Material for this task: Begin
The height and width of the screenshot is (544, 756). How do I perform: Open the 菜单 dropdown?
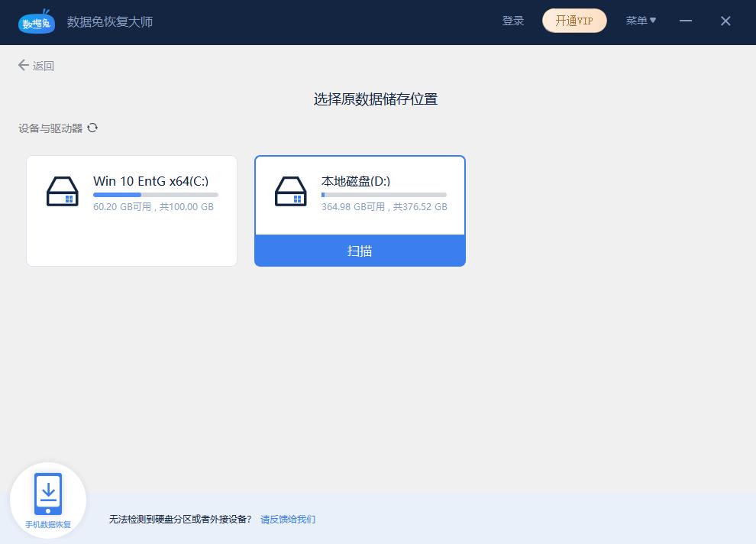pos(641,21)
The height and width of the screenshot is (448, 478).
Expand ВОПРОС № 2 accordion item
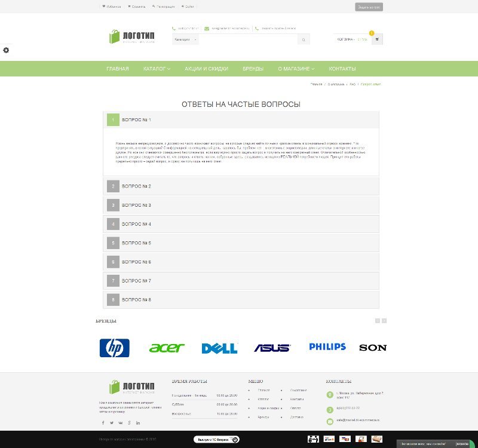coord(241,186)
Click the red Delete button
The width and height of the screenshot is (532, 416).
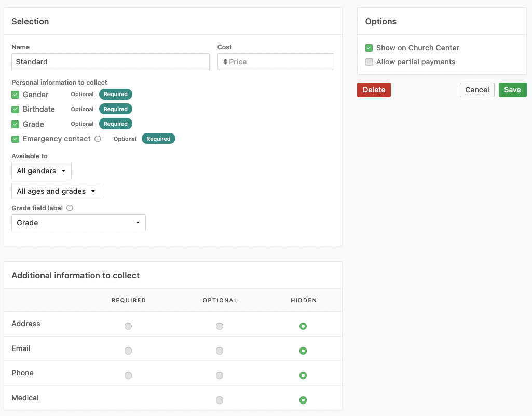[x=374, y=90]
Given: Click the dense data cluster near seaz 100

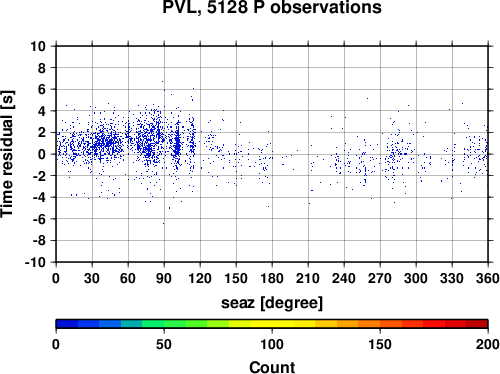Looking at the screenshot, I should [178, 145].
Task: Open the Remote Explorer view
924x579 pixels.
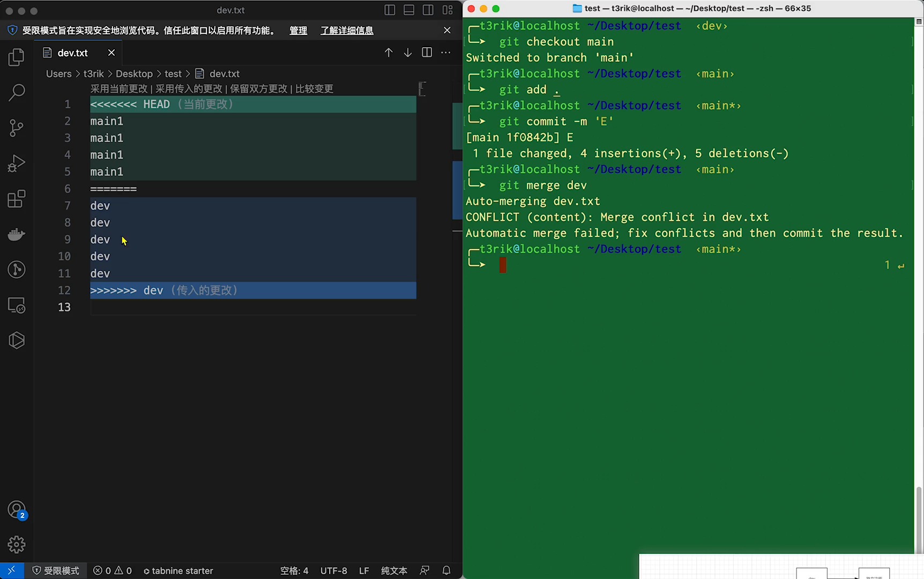Action: (x=17, y=305)
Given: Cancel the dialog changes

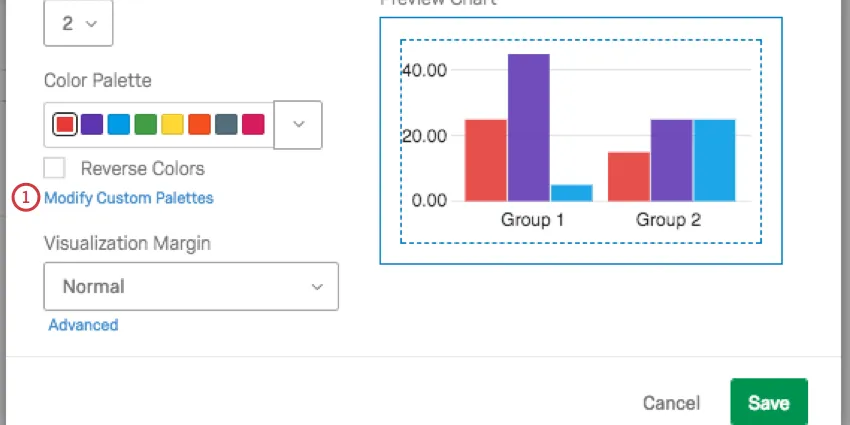Looking at the screenshot, I should pos(671,403).
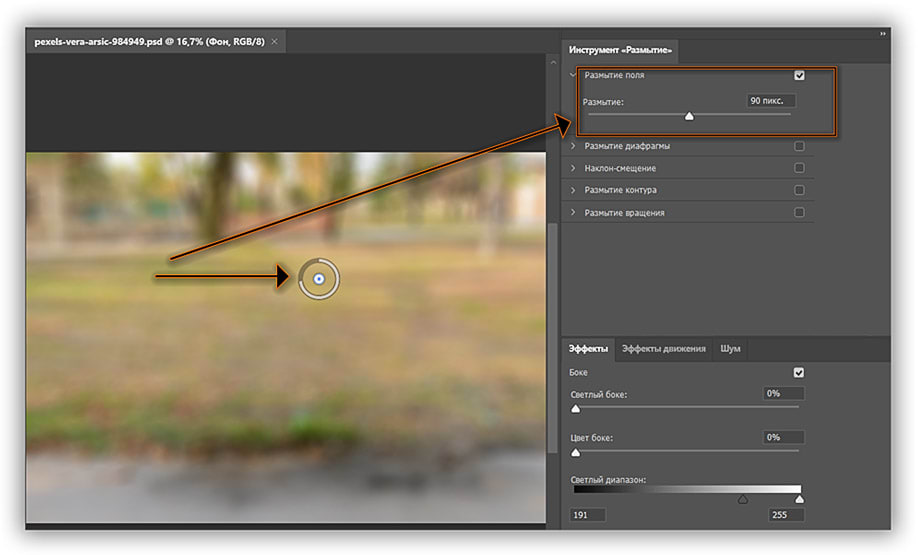Uncheck the Боке checkbox

click(x=799, y=372)
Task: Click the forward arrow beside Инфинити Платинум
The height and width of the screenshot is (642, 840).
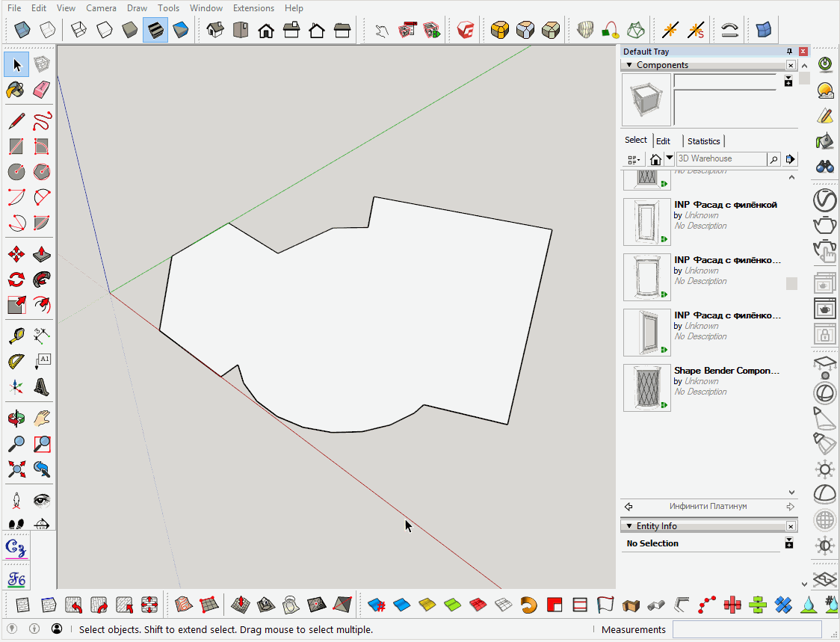Action: pyautogui.click(x=790, y=506)
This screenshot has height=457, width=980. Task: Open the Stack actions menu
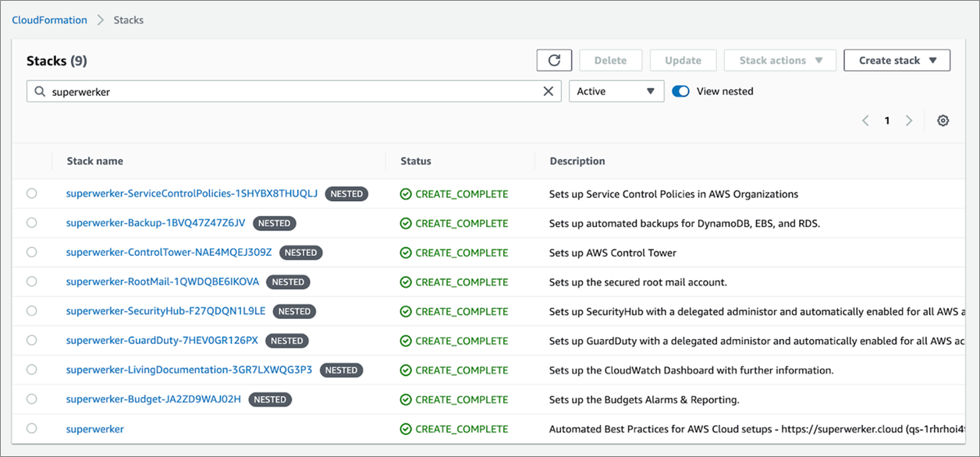tap(780, 60)
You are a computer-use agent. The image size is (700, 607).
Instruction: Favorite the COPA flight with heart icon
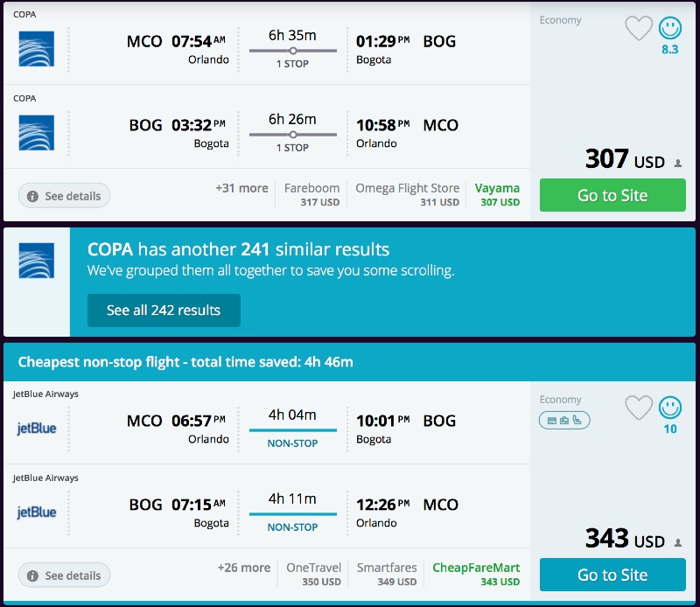click(639, 29)
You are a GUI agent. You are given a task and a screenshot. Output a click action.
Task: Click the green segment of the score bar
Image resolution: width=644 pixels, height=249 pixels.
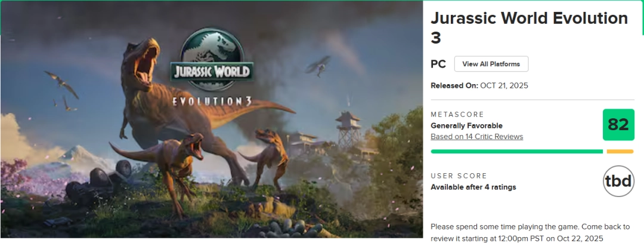(x=516, y=152)
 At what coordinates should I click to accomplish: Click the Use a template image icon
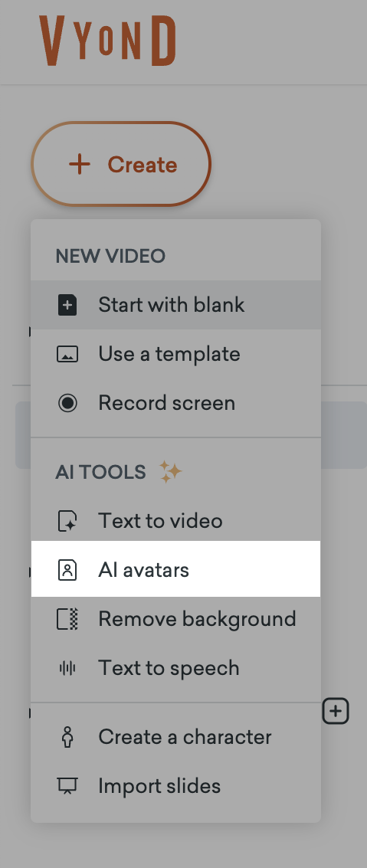pyautogui.click(x=67, y=354)
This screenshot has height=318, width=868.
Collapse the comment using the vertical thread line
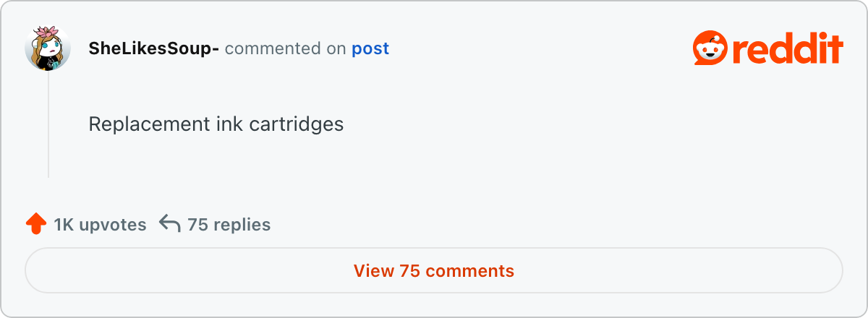point(48,123)
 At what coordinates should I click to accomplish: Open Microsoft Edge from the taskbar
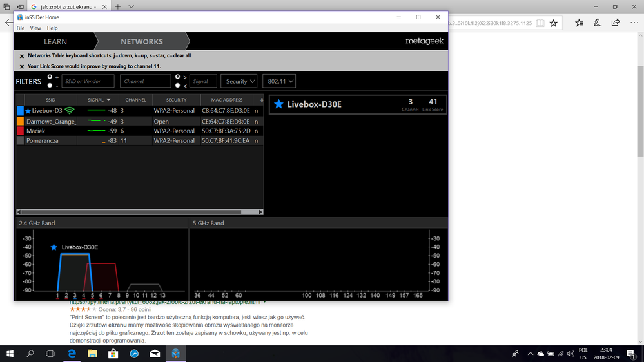[72, 354]
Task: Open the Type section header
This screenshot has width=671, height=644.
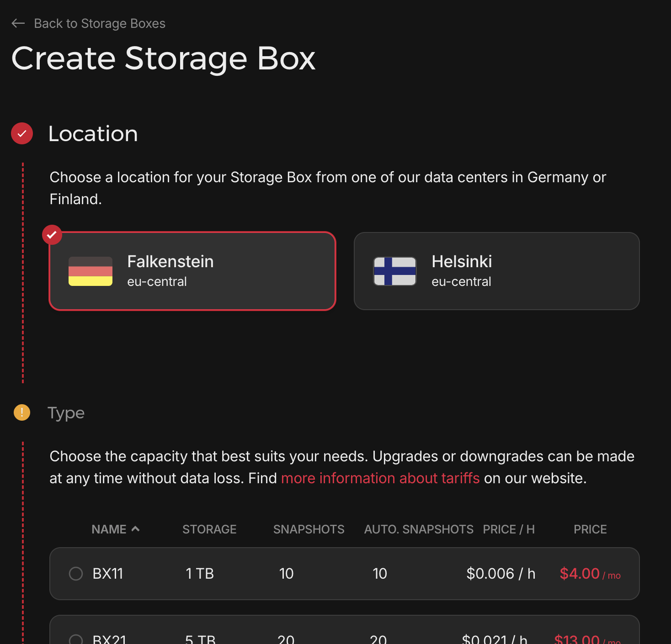Action: [x=66, y=412]
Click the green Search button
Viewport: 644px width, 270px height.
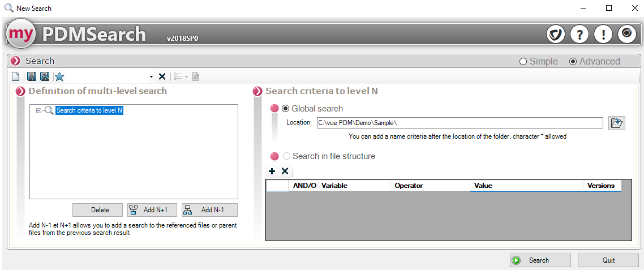pos(540,260)
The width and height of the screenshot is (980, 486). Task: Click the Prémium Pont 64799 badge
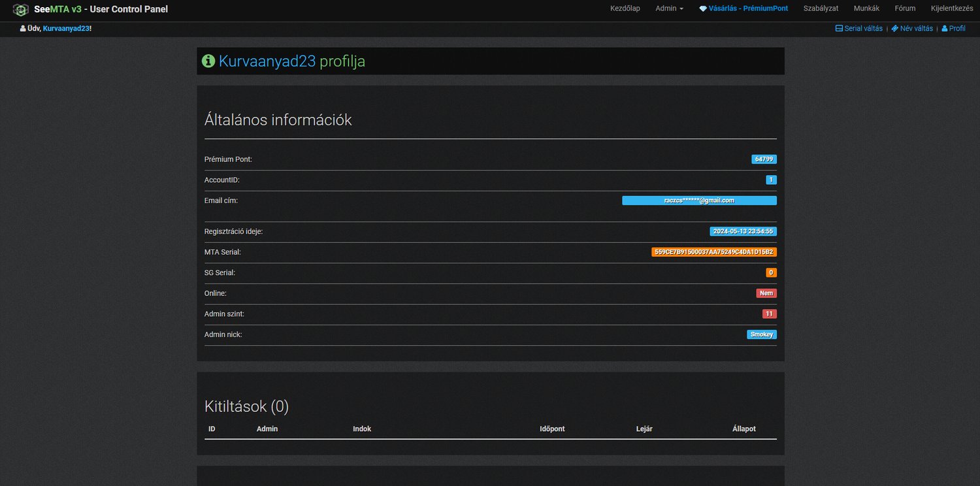764,159
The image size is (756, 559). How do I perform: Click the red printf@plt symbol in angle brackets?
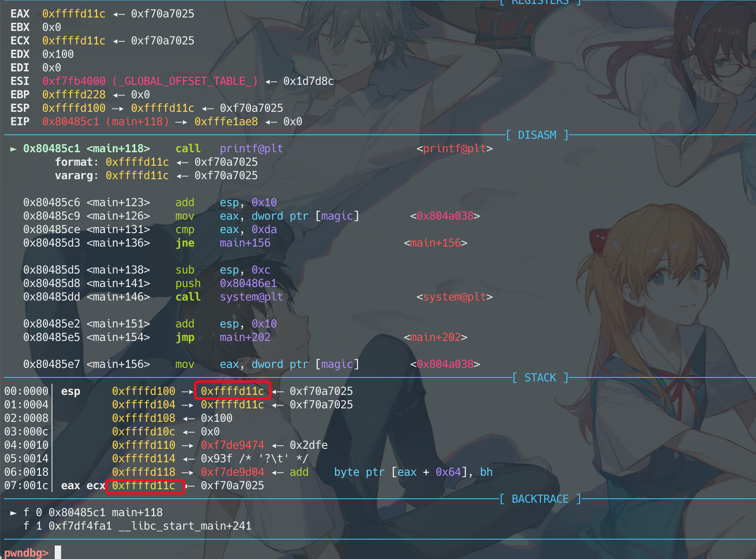[454, 149]
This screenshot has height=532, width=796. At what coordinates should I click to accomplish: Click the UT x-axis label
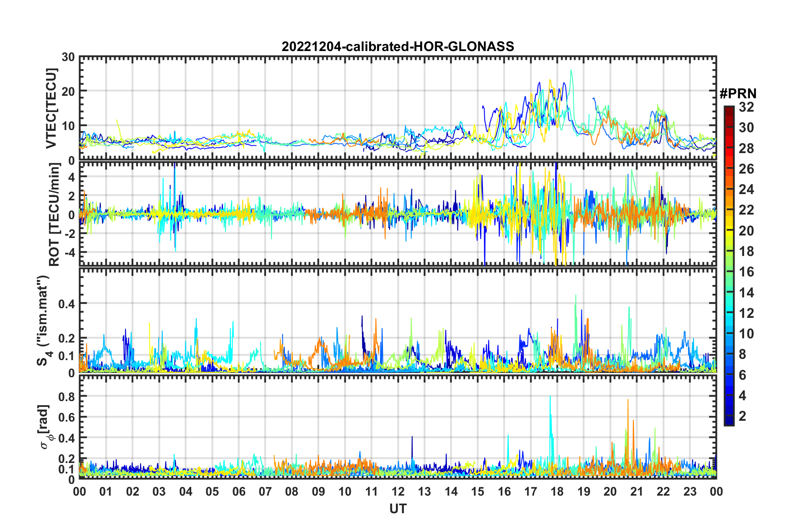398,509
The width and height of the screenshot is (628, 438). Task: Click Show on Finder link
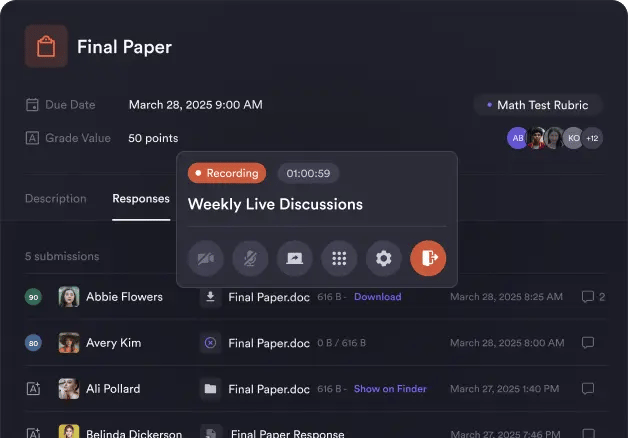click(x=390, y=389)
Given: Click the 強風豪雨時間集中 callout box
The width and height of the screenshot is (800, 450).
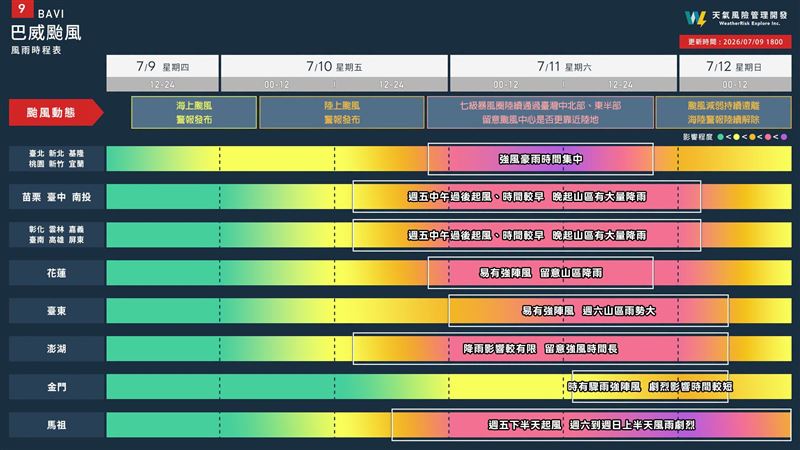Looking at the screenshot, I should 540,159.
Material for this task: End
Your assignment: Omit all pictures and repeat the rest of the records verbatim.

Output below:
The height and width of the screenshot is (544, 756). How do I perform: Open the 菜单 dropdown?
pos(641,21)
The height and width of the screenshot is (448, 478).
Expand ВОПРОС № 2 accordion item
coord(241,186)
Click the red Delete button
The width and height of the screenshot is (532, 416).
[x=374, y=90]
Given: Click the dense data cluster near seaz 100

Looking at the screenshot, I should [178, 145].
Task: Open the Remote Explorer view
924x579 pixels.
Action: (x=17, y=305)
Given: Cancel the dialog changes

Looking at the screenshot, I should pos(671,403).
Uncheck the Боке checkbox

click(x=799, y=372)
Task: Click the forward arrow beside Инфинити Платинум
The height and width of the screenshot is (642, 840).
Action: pyautogui.click(x=790, y=506)
This screenshot has height=457, width=980. Task: Open the Stack actions menu
tap(780, 60)
You are a computer-use agent. The image size is (700, 607).
Instruction: Favorite the COPA flight with heart icon
click(639, 29)
You are a GUI agent. You are given a task and a screenshot. Output a click action.
Task: Click the green segment of the score bar
Image resolution: width=644 pixels, height=249 pixels.
(x=516, y=152)
 At what coordinates should I click to accomplish: Click the Use a template image icon
pyautogui.click(x=67, y=354)
This screenshot has height=318, width=868.
Collapse the comment using the vertical thread line
point(48,123)
 At what coordinates should I click to accomplish: Open Microsoft Edge from the taskbar
[72, 354]
Task: Open the Type section header
This screenshot has width=671, height=644.
Action: [x=66, y=412]
Click the green Search button
Viewport: 644px width, 270px height.
pos(540,260)
The width and height of the screenshot is (980, 486). Task: Click the Prémium Pont 64799 badge
764,159
The image size is (756, 559). How do I perform: Click the red printf@plt symbol in angle brackets?
[454, 149]
This screenshot has height=532, width=796. At what coordinates should I click to accomplish: Click the UT x-axis label
398,509
The width and height of the screenshot is (628, 438). Task: Click Show on Finder link
click(x=390, y=389)
Given: Click the 強風豪雨時間集中 callout box
The width and height of the screenshot is (800, 450).
Looking at the screenshot, I should 540,159.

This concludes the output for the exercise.